**WHAT TO DO**. The answer must be the full listing, repeated exactly.

**EXERCISE INPUT**.
↓↓↓

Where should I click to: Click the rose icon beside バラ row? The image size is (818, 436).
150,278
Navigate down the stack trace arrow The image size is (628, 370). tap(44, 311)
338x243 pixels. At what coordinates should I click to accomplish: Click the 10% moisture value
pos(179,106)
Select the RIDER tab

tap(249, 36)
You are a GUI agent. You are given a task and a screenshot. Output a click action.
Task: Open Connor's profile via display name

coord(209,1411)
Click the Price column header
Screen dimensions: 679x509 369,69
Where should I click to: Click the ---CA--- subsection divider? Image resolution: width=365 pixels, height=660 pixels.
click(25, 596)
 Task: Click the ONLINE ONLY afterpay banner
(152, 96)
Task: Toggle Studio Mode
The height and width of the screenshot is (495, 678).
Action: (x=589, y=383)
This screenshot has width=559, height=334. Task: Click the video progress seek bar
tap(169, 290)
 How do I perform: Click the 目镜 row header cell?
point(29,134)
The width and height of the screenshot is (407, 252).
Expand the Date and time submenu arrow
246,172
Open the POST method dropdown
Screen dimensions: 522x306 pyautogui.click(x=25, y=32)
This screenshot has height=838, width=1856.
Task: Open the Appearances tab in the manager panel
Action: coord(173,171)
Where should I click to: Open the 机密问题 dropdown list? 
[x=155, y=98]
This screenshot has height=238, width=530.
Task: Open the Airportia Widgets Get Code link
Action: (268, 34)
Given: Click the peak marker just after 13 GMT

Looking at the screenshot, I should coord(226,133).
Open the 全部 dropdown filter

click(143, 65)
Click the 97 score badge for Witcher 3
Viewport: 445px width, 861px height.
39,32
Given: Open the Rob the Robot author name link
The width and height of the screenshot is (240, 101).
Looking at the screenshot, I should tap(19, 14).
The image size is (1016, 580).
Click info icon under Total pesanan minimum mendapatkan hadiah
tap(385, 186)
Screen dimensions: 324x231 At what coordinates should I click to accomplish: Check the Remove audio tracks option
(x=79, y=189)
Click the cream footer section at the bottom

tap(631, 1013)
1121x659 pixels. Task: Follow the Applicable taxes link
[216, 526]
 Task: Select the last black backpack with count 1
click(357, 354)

↑↑↑

**EXERCISE OUTPUT**.
Where should I click to: Click the rose icon beside バラ row? The image size is (818, 436).
150,278
Navigate down the stack trace arrow The image size is (628, 370). tap(44, 311)
338x243 pixels. At what coordinates should I click to accomplish: Click the 10% moisture value
pos(179,106)
Select the RIDER tab

tap(249, 36)
You are a GUI agent. You are given a task and a screenshot. Output a click action.
Task: Open Connor's profile via display name

coord(209,1411)
Click the Price column header
Screen dimensions: 679x509 369,69
Where should I click to: Click the ---CA--- subsection divider? Image resolution: width=365 pixels, height=660 pixels.
click(25, 596)
 Task: Click the ONLINE ONLY afterpay banner
(152, 96)
Task: Toggle Studio Mode
The height and width of the screenshot is (495, 678).
Action: (x=589, y=383)
This screenshot has width=559, height=334. Task: Click the video progress seek bar
tap(169, 290)
 How do I perform: Click the 目镜 row header cell?
point(29,134)
The width and height of the screenshot is (407, 252).
Expand the Date and time submenu arrow
246,172
Open the POST method dropdown
Screen dimensions: 522x306 pyautogui.click(x=25, y=32)
This screenshot has height=838, width=1856.
Task: Open the Appearances tab in the manager panel
Action: coord(173,171)
Where should I click to: Open the 机密问题 dropdown list? 
[x=155, y=98]
This screenshot has height=238, width=530.
Task: Open the Airportia Widgets Get Code link
Action: (268, 34)
Given: Click the peak marker just after 13 GMT

Looking at the screenshot, I should coord(226,133).
Open the 全部 dropdown filter

click(143, 65)
Click the 97 score badge for Witcher 3
Viewport: 445px width, 861px height.
39,32
Given: Open the Rob the Robot author name link
The width and height of the screenshot is (240, 101).
Looking at the screenshot, I should tap(19, 14).
The image size is (1016, 580).
Click info icon under Total pesanan minimum mendapatkan hadiah
tap(385, 186)
Screen dimensions: 324x231 At what coordinates should I click to accomplish: Check the Remove audio tracks option
(x=79, y=189)
Click the cream footer section at the bottom

tap(631, 1013)
1121x659 pixels. Task: Follow the Applicable taxes link
[216, 526]
 Task: Select the last black backpack with count 1
click(357, 354)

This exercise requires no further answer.